Monday, December 06, 2010

Pageantry

On Saturday and Sunday my church put on their annual Christmas Pageant. People--especially the people who are in it--go nuts over this thing. My first autumn at this church, I was enlisted to be a "Traveler," in the "King's Procession," and in the "People of Other Lands," and I hadn't even seen the production yet. I mean, I know the Christmas story, of course, but I hadn't seen this version of it, and by the time it was all over, though I had a rough idea of all the components and how they all came together, I was still a little uncertain about what I had just been involved in. Mostly all I knew was that we were talking about Jesus' birth and that at the end the narrators said that one day people of all walks of life and all nations of the earth would come and worship the One who gives us life, and then there I was, a white girl in a sari, walking down the aisle.

Last year I got to opt out of the "King's Procession," but I still didn't get to see the whole production until this year, when one of our three narrators couldn't participate. I jumped at the chance. My family read aloud to each other up through the time I graduated from high school, and beyond, so I love reading and being read to. It didn't occur to me that by taking this role, I would also get a different perspective on the Pageant.

On the night of the dress rehearsal, it was not maybe such a good different perspective. Everything was chaotic and we kept having technical difficulties and the whole thing lasted far longer than I had expected or hoped. (God promises to do more than we can ask or hope, but . . . somehow that wasn't what I had in mind.)

On Saturday I had a raging migraine, such as I have not had in a long time (though I've been getting them more often again, of late). I sat up in the balcony far earlier than I needed to be there and tried to relax and stay warm and drown out the low hubbub that was going on around and below me. Then it got to be 2 o'clock and they turned off all the lights and I sat in the quiet darkness and waited for the first scene to go by before I had to read anything. The Pageant had begun.

As it went on, the pain all over began to subside, and I watched as adults and youth and children I know and care about made postcard-scenes in their bits of cloth and glitter and gold lam'e. And I noticed something strange. The best descriptor I could think of for it was Picasso's pithy saying to the effect that "Art is a lie that uncovers the truth." Here we were, a whole bunch of ordinary people, telling an extraordinary story, but not telling it in a very realistic way. There were songs and darkness and spotlights, and no one's costume was, I don't suppose, legitimately first century or Middle Eastern. We had two sheep and a donkey (who at one point almost stole the show because she did not want to exit stage left), and magi wearing bits of drapery and upholstery, and the combined effect was truly beautiful. I hadn't thought those things, which in real life would be quite tawdry, really, could have that kind of a result.

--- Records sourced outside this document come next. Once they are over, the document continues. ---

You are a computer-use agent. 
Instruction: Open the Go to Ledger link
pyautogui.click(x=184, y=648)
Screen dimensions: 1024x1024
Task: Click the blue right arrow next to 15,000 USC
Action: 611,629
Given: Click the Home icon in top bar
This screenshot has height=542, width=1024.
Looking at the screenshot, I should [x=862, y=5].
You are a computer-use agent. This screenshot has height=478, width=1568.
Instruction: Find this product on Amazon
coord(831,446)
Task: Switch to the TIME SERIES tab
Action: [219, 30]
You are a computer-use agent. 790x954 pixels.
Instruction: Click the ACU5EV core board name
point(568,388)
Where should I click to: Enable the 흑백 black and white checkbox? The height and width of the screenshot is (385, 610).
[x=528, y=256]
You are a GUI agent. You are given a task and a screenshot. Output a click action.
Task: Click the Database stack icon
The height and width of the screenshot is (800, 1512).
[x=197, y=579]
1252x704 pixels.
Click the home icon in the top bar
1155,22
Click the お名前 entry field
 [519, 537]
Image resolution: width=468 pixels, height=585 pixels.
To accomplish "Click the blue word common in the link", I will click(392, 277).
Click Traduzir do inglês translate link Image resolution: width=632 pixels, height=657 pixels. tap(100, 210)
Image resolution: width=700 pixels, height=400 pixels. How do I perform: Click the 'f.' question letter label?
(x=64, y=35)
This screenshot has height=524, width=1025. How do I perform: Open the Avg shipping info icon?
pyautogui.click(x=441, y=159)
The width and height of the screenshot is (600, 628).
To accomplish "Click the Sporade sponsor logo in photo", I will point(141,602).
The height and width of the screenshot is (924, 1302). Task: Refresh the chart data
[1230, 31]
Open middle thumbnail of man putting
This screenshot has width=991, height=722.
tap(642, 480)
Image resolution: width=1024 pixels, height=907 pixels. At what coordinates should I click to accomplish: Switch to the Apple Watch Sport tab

Maybe it helped that I know people here now and all the teens who played Mary and Joseph and the major angels are "my" teens in "my" youth group, but it just seemed like something about everybody's getting dressed up totally differently and putting themselves in a completely "other" context brought out things about them that highlighted who they are, that ennobled them. People carried themselves differently, or the colours they were wearing highlighted certain features about them that made them "more" than they usually seem, or someone caught just the perfect facial expression for the character they were portraying, or the spotlight hit someone just right so that they looked glorious.

Churches nowadays are really "big" on authenticity, and rightly so, I think. I'm really big on authenticity. But sometimes (and I feel I can say this because I feel I've fallen prey to it on more than one occasion) what is touted as "authenticity" turns into self-promotion or self-indulgence, and maybe it's time to recover something that other Christians of other times understood, and that was a sense of wonder and a sense of pageantry and that sometimes, while you don't want to make the costume and mask the place that you live, if they are just temporary measures, they uncover a truth greater than we would have expected.